→ **TEXT TO READ**:
^^^^^^^^
BCA rule changes

Aubrey

Member
I realise this should posted on the BCA web site but do not have access yet.
The BCA rules are relevent to all cavers so maybe should be discussed here.

One of the proposed rule changes is:

8.4 Notice of any matters to be raised at a General Meeting of the Association, including all proposals for constitutional change, must reach the Secretary by midnight on the day of the National Council meeting preceding the AGM.
(currently the rule specifies 9 weeks before the date of the AGM).


As far as I can see there is nothing in the constitution which defines when the National Council meetings must be held, other than rule 6.12 which says the National Council must meet at least twice per year.

Thus the proposed change is not telling the membership when proposals have to be submitted by.


Can someone answer the following:

What happens if a National Council meeting is cancelled or postponed?

What happens if a National Council meeting is held within the six weeks before an AGM?
 

graham

New member
A good point, Aubrey and one that should be addressed. If an event is to be defined in relation to another event then that should be fixed in the constitution as well. Otherwise the arrangement is open to abuse. It is, of course, feasible for the National Council to meet the day before the AGM should they so choose.
 

damian

Active member
A good question, Aubrey, and one I've been asked by at least one other person.
^^^^^^^^
→ **PROBLEM TO WORK ON**: In the forum post on BCA rule changes, rewrite the passage between "(currently the rule" and "be submitted by.", inclusive, replacing "membership" with "members".

→ **SUPPLIED MATERIAL**:
^^^^^^^^
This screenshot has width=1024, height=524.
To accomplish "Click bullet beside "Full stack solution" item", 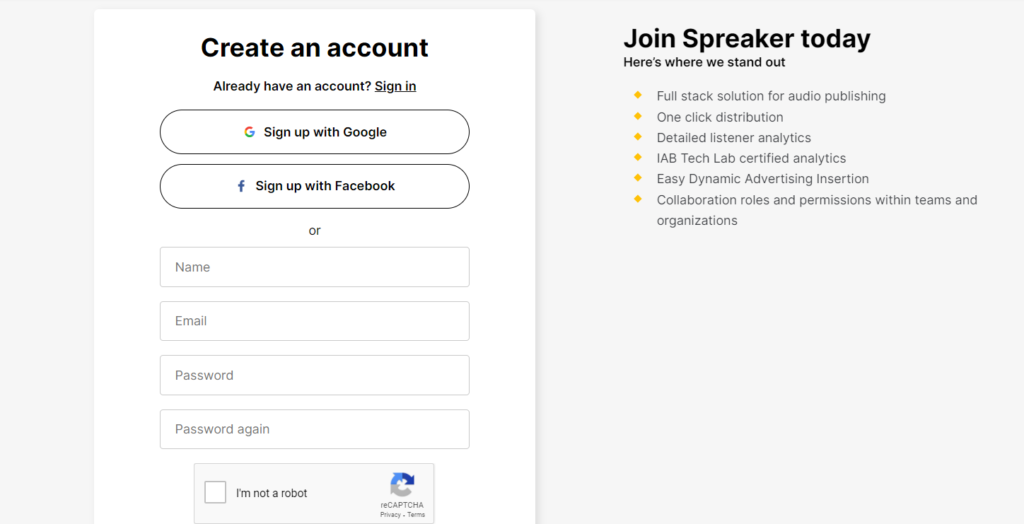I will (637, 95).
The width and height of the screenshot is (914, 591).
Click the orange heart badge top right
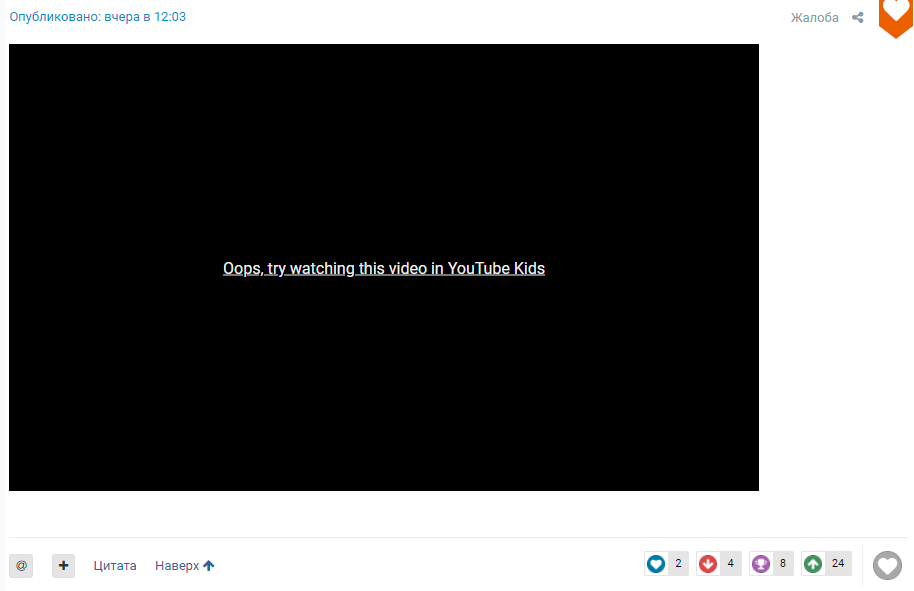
^^^^^^^^
→ **ANSWER**:
(currently the rule specifies 9 weeks before the date of the AGM).


As far as I can see there is nothing in the constitution which defines when the National Council meetings must be held, other than rule 6.12 which says the National Council must meet at least twice per year.

Thus the proposed change is not telling the members when proposals have to be submitted by.